En París, durante el siglo XVIII, el libertinaje y el atrevimiento quedaban reservados al dominio de las alcobas y los salones. Al teatro y a la ópera las damas y los caballeros acudían para ser vistos, no para provocar. Posteriormente, a partir del siglo XIX, el rostro frívolo de la ciudad se paseó por las calles y bulevares, abriéndose el camino a la fama. La frivolidad brillaba en los cafés, los clubes y los ateliers, donde empezaron a concentrarse las vanguardias que soñaban con épater le bourgeois mientras encendían una pipa.
Hoy, comoquiera que el descoque de las coquettes ya no es lo que era, el área de Pigalle o de la Rue St. Denis resultan tan escandalosos y excitantes como lo pueda ser el Times Square neoyorquino, edificio Disney incluido. Tan tenebroso y canalla como el Soho londinense de la posmodernidad, por hacer sólo dos comparaciones no odiosas, sino dos pequeñas odiseas en la gran ciudad. El parisiense ya no se asombra de nada. En realidad, cartesiano de vieja escuela, es poco impresionable. ¡Cómo pretender escandalizar al parisiense medio con destapes de medio pelo, con mensajes surrealistas, cubistas o dadaístas, con proclamas sesentayochistas, si para él ver caminar por la calle a un señor de traje gris, cartera de cocodrilo agarrada en la mano y una baguette de metro de largo bajo el sobaco, mordisqueada la punta, se le antoja la estampa típica de París, del París de toda la vida, algo de lo más natural!

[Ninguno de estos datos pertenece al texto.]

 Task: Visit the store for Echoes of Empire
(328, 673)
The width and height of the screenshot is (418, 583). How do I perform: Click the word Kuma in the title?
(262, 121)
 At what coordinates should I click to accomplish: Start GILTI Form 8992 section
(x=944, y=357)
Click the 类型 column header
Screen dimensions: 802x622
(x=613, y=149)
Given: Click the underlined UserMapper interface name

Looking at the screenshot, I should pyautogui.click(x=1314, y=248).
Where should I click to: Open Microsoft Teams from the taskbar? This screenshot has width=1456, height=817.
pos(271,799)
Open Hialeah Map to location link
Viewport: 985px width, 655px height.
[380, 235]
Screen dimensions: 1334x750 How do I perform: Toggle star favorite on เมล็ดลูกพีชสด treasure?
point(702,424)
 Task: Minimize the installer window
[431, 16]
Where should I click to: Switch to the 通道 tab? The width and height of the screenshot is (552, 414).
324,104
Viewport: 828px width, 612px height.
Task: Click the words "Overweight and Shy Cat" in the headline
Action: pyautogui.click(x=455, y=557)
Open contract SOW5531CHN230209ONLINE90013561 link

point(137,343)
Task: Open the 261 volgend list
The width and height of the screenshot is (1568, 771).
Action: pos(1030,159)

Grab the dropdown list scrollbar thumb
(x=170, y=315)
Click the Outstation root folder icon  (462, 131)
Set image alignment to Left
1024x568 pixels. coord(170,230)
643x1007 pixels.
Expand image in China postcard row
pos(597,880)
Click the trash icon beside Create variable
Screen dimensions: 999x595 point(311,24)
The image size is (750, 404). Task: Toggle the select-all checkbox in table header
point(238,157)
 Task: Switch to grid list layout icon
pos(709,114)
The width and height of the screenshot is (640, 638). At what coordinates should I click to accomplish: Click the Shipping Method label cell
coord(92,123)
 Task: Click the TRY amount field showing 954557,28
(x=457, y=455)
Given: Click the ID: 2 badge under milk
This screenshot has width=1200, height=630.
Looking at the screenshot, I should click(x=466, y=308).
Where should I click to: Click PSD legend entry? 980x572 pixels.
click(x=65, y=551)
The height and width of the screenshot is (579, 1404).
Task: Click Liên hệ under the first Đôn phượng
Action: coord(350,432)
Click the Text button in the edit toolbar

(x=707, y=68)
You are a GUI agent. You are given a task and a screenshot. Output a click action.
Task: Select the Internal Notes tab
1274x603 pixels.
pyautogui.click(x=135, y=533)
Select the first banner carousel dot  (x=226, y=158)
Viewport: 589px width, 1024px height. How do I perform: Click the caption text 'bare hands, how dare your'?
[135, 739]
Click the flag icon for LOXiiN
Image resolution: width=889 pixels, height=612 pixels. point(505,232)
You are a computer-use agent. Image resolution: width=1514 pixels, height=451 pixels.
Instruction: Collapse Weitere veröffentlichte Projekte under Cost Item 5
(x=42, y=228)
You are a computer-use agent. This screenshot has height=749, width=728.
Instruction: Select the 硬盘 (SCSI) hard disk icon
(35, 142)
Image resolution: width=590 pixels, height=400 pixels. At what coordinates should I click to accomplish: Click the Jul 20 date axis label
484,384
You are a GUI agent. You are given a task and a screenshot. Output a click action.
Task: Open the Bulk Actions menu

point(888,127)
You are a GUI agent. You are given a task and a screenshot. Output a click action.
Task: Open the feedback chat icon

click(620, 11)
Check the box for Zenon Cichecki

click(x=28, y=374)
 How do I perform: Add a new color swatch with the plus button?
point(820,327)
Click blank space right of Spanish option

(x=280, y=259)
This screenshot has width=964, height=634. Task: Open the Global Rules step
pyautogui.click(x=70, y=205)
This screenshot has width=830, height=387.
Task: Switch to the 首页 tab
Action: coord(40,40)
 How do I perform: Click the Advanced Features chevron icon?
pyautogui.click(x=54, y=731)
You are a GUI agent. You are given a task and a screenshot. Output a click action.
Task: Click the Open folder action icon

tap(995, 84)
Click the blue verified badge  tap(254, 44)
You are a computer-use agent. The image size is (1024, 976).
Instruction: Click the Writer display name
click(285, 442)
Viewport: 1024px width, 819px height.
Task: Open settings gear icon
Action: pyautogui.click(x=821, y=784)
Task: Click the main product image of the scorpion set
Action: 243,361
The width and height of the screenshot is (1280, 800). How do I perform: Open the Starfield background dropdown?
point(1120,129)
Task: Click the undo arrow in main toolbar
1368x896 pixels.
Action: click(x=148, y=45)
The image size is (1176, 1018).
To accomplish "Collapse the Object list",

No hay aquí flema de británico sino genuino savoir vivre francés, contención y rigidez. No son éstas poses ni posturas, sino unas costuras a punto de estallar a la menor presión que reciban, repitiendo, si es menester, otra toma de la Bastilla. En la actualidad, y ya que estamos en la zona, tal vez estaría justificado el asalto a la construcción que ocupa el lugar de la Bastilla, ese edificio de espanto de acoge la nueva Ópera, espacio idóneo para fantasmadas, inaugurado significativamente el año 1989 en la plaza levantisca, doscientos años después de ser azotada por un terrible vendaval que despeinó miles de cabezas.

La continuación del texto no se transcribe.